## Work task
Without the pictures, write out all the lines below exactly as they appear.

## Stored records
***

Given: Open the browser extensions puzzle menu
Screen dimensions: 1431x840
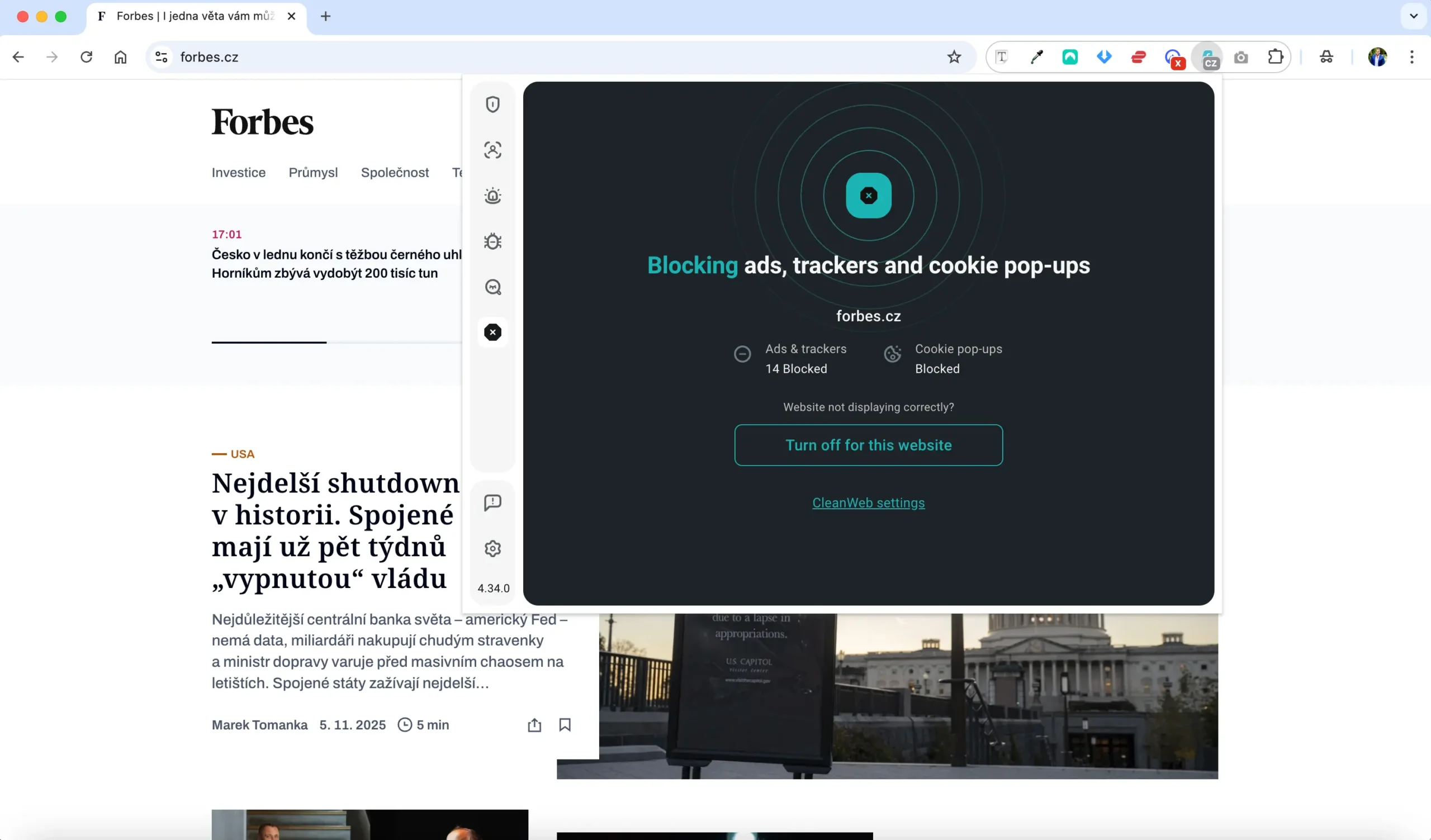Looking at the screenshot, I should pos(1276,57).
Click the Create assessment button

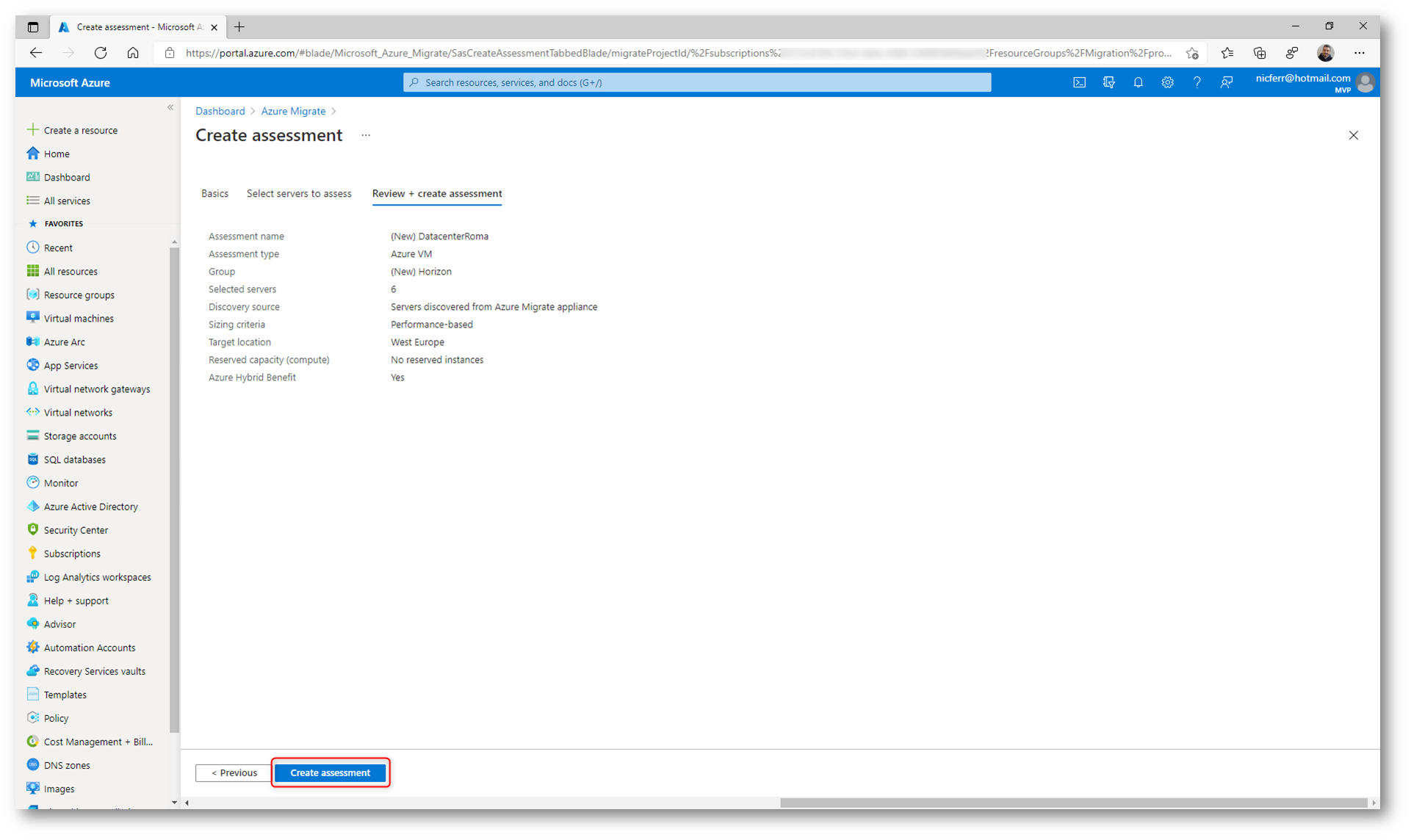pyautogui.click(x=330, y=772)
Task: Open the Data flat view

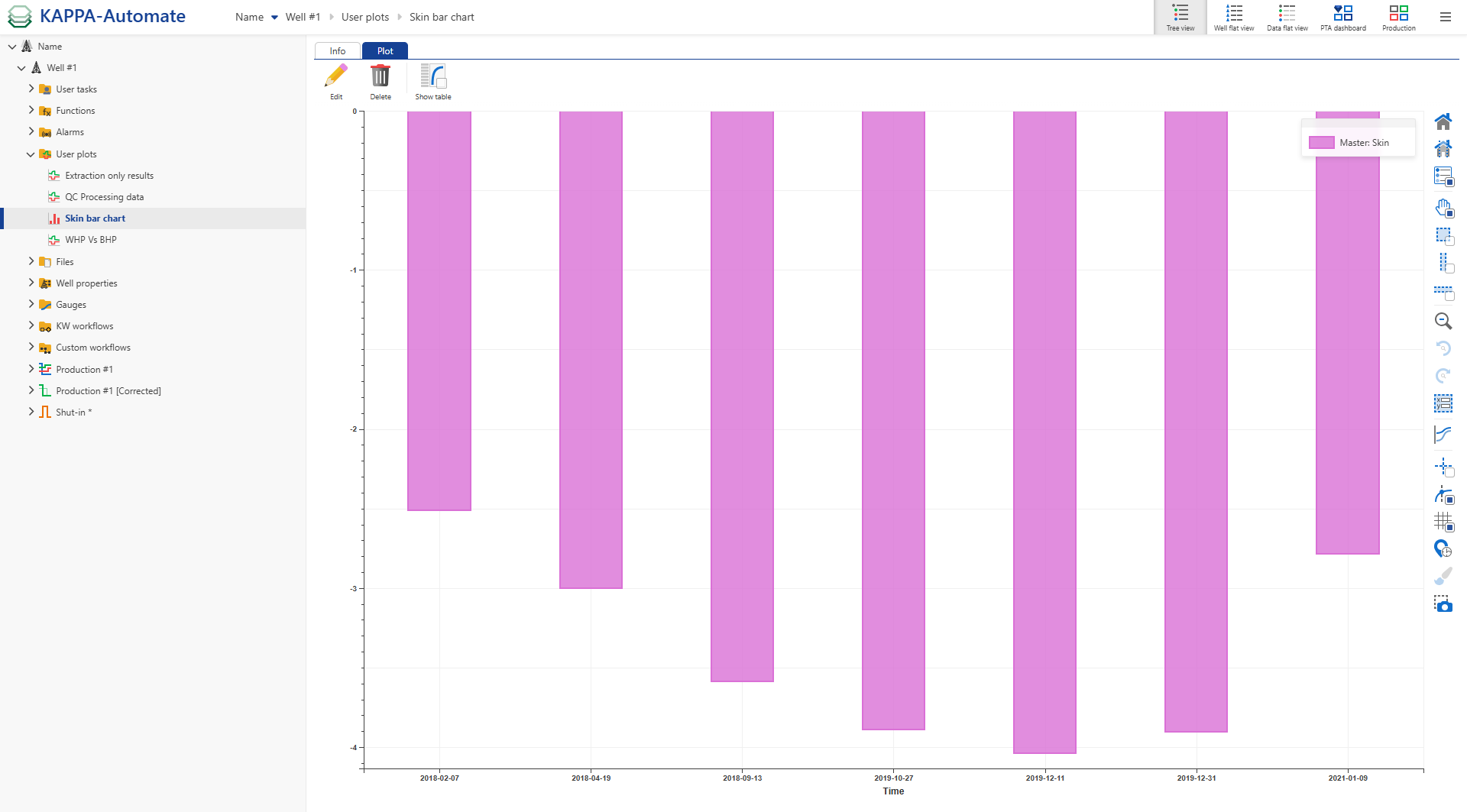Action: [1287, 17]
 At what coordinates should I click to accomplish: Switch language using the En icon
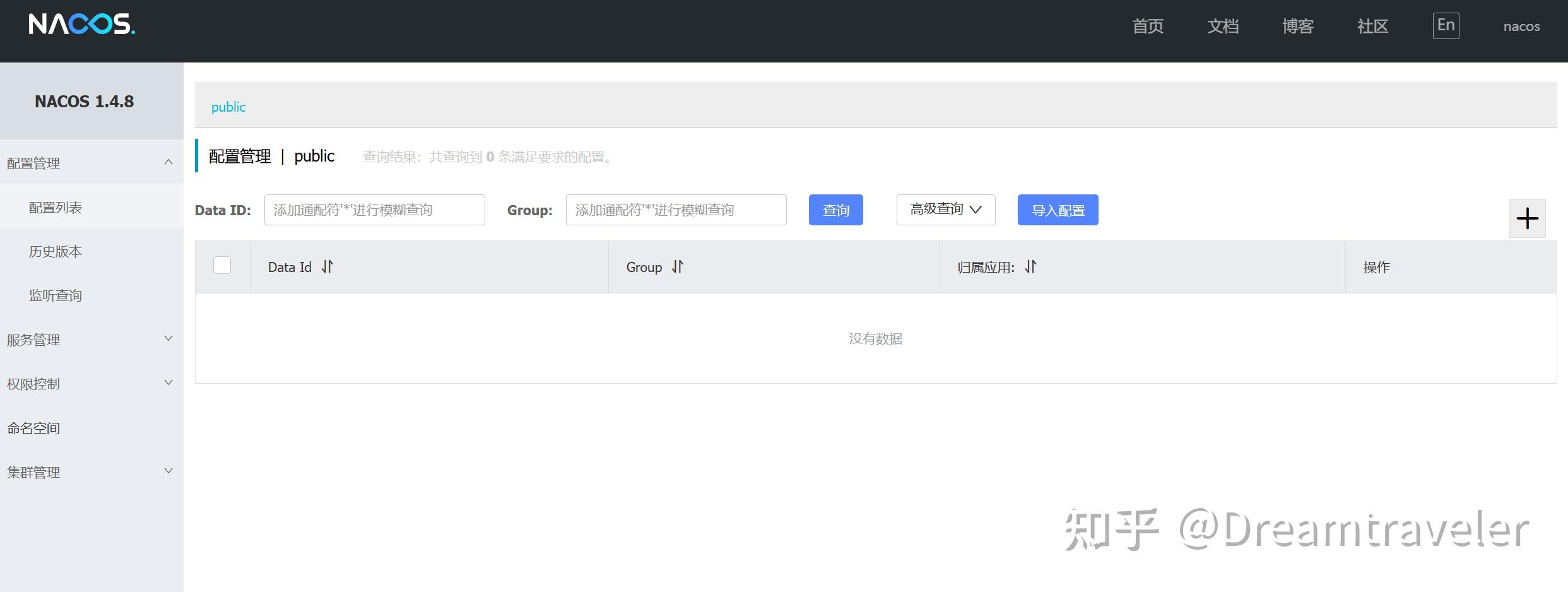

***

## Output for this task
Given: Open the browser extensions puzzle menu
Screen dimensions: 1431x840
Looking at the screenshot, I should pos(1276,57).
Click the Create assessment button

pyautogui.click(x=330, y=772)
Task: Open the Data flat view

Action: [1287, 17]
 At what coordinates should I click to accomplish: Switch language using the En icon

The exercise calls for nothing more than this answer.